Por Ani Bustamante
Una herida transmitida de madre a hija, trazo a trazo y desde el vientre. El dolor fluye por la leche después del nacimiento. El dolor en el rostro gélido de Fausta, solo conmovible cuando el canto se apodera de sus labios.
Así transcurre “La teta asustada” película que, con golpe seco y poético, tocó mis entrañas peruanas, poniéndome en pantalla gigante, esa peculiar mezcla de dolor y poesía, de banalidad y hondura, que somos. Claudia Llosa nos entrega una peculiar visión de la realidad peruana y sus matices, recreando en los márgenes de una ciudad -que no ha sabido asumir su diversidad- un pueblo habitado por la pobreza y los efectos del terrorismo marcados en la piel.

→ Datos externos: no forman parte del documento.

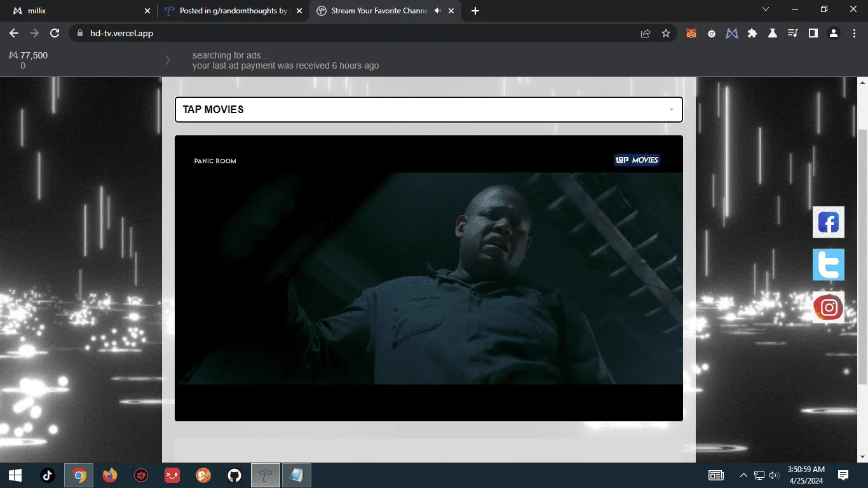Toggle the browser side panel
868x488 pixels.
point(813,33)
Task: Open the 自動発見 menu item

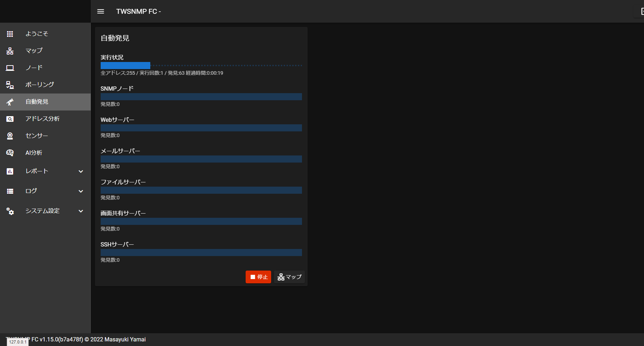Action: [37, 102]
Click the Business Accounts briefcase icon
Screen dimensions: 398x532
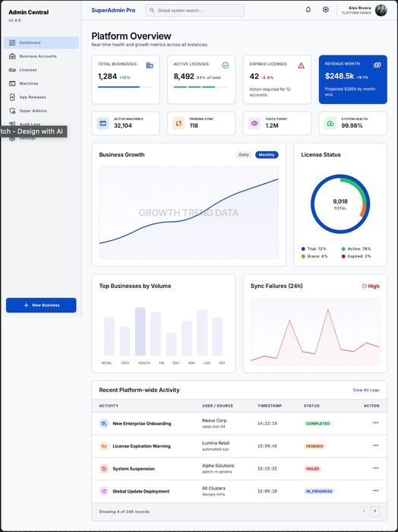[x=12, y=56]
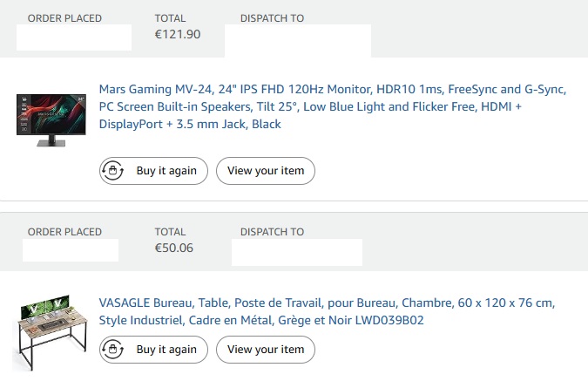Viewport: 588px width, 381px height.
Task: Click the 'ORDER PLACED' label of the desk order
Action: click(64, 232)
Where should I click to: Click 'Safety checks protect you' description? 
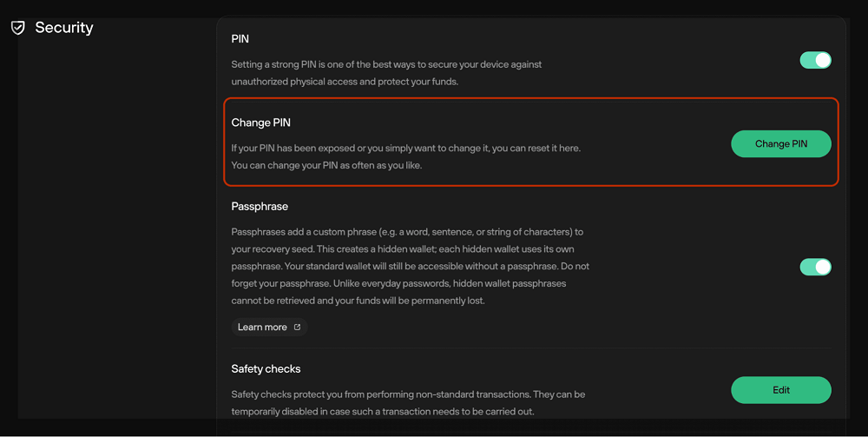(408, 394)
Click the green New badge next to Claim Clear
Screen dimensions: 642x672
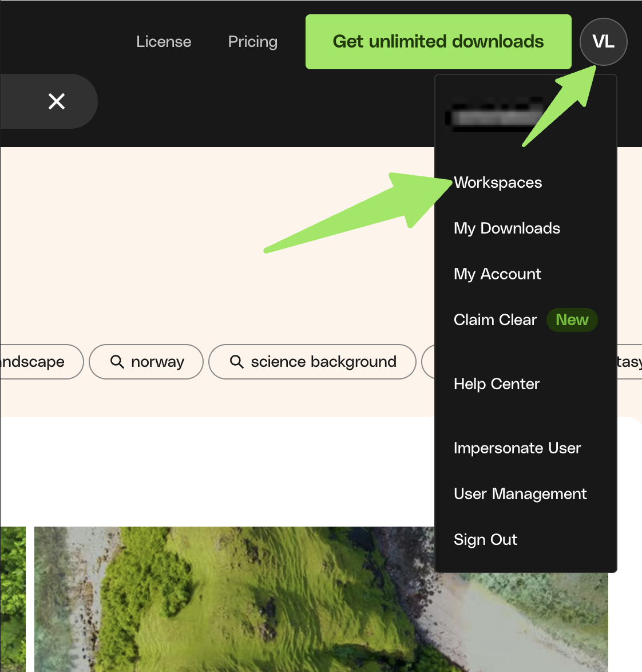tap(572, 320)
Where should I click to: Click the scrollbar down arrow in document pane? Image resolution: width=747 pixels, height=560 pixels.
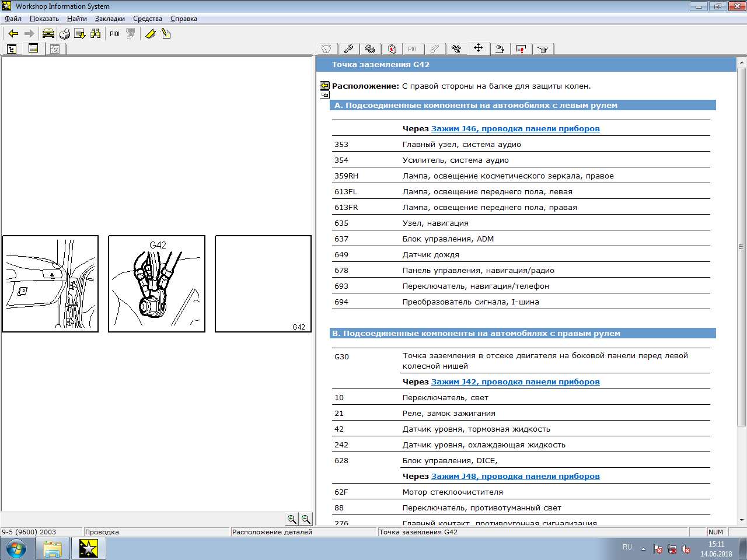pos(742,520)
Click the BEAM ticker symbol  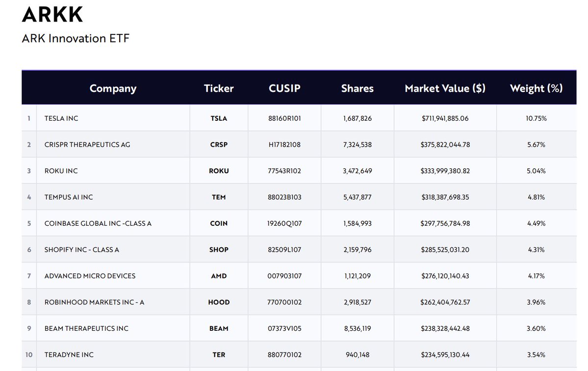(x=219, y=328)
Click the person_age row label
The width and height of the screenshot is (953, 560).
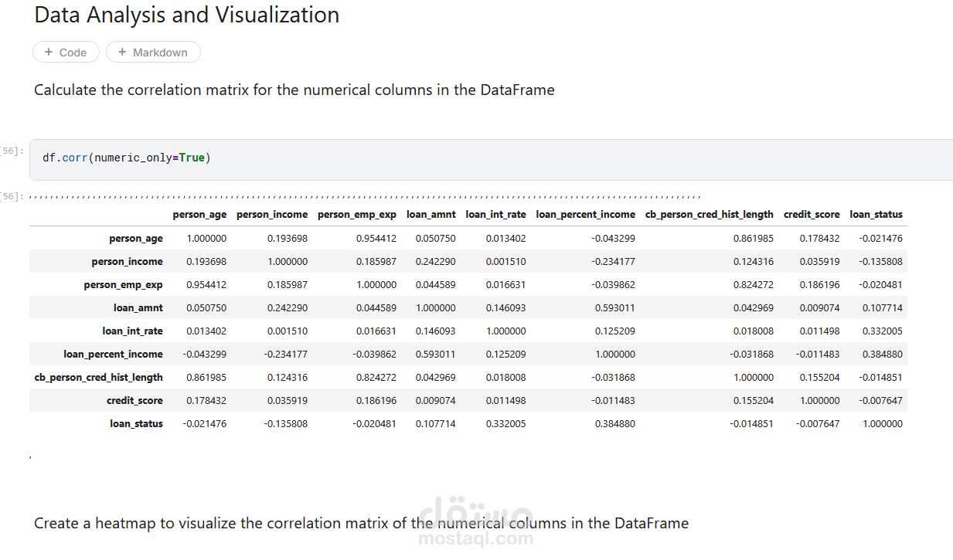136,239
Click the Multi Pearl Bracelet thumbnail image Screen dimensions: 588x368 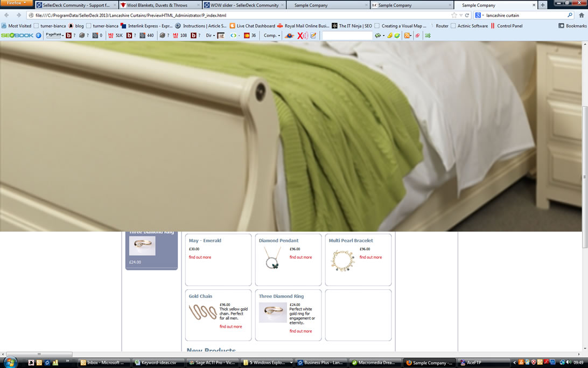tap(342, 261)

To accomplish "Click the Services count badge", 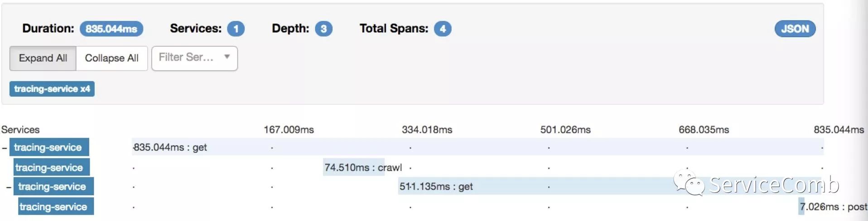I will click(x=236, y=29).
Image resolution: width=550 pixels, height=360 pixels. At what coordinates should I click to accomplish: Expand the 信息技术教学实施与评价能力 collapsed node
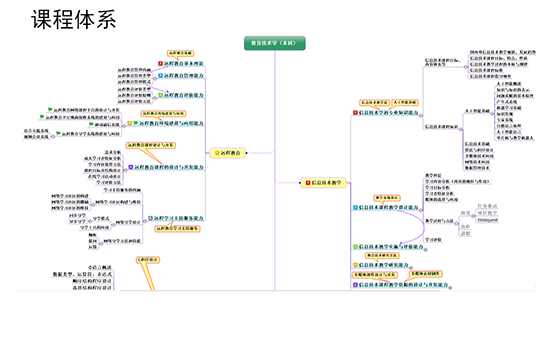click(425, 249)
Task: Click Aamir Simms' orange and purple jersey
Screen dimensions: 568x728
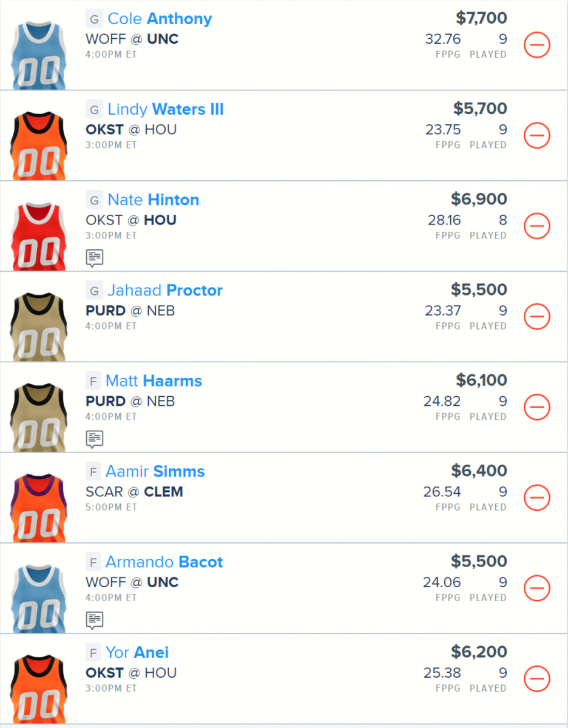Action: coord(39,508)
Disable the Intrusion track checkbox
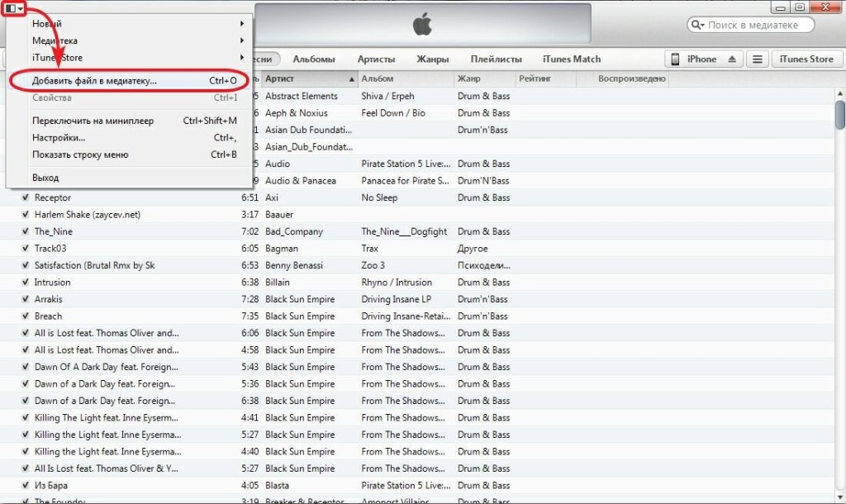846x504 pixels. (25, 283)
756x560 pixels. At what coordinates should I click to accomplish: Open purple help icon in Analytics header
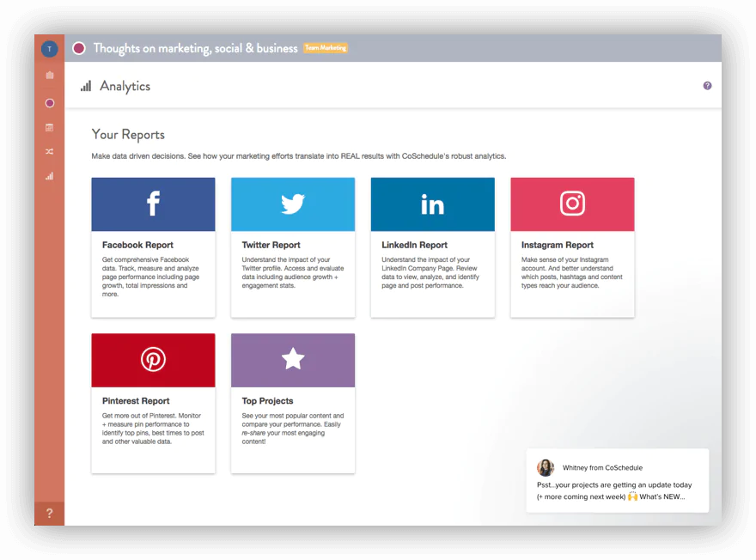click(707, 86)

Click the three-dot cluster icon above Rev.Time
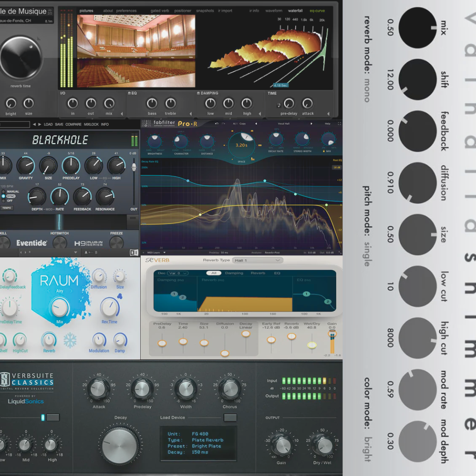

Un pueblo andino que mudó su ande por un gris cerro limeño, un pueblo andino desnudo de costumbres y ritos que, a modo de disfraz, máscara -o como quieran llamar a eso que hacemos los seres humanos para cubrir nuestra desnudez existencial con marcas y clichés, para no exponer el frágil cuero- construye una identidad a fuerza del colage más pintoresco: trozos del pueblo añorado, show yanqui, slogans y ficciones de la decadente burguesía.
En medio de este desierto y entre fiestas, cumbia y bodas, aparece, como testigo del dolor vivido, Fausta, quién no se puso la máscara y mantuvo con su canto el hilo de un decir -en lengua materna- y el tono de la ternura que quedó después de la barbarie.
Los habitantes de los márgenes dejaron el ande y con él las huellas y el recuerdo traumático; a cambio perdieron su singularidad y su riqueza cultural se transformó en la búsqueda del sueño americano. Qué difícil disyuntiva se produce en nuestra sociedad: o atravesar aquello que nos constituye y que trae consigo una herida, pagando el alto precio del recuerdo o, dejar de lado nuestros trazos, borrar las huellas en un cerro que ofrece aridez, olvido y la ficción de que nada nos ha pasado. Luego, cómo no, regresará con toda su violencia, el trauma. Regresará repetitivamente y al compás de la pulsión de muerte, desplegado con otros olores y otros paisajes, la misma escena, el mismo fantasma.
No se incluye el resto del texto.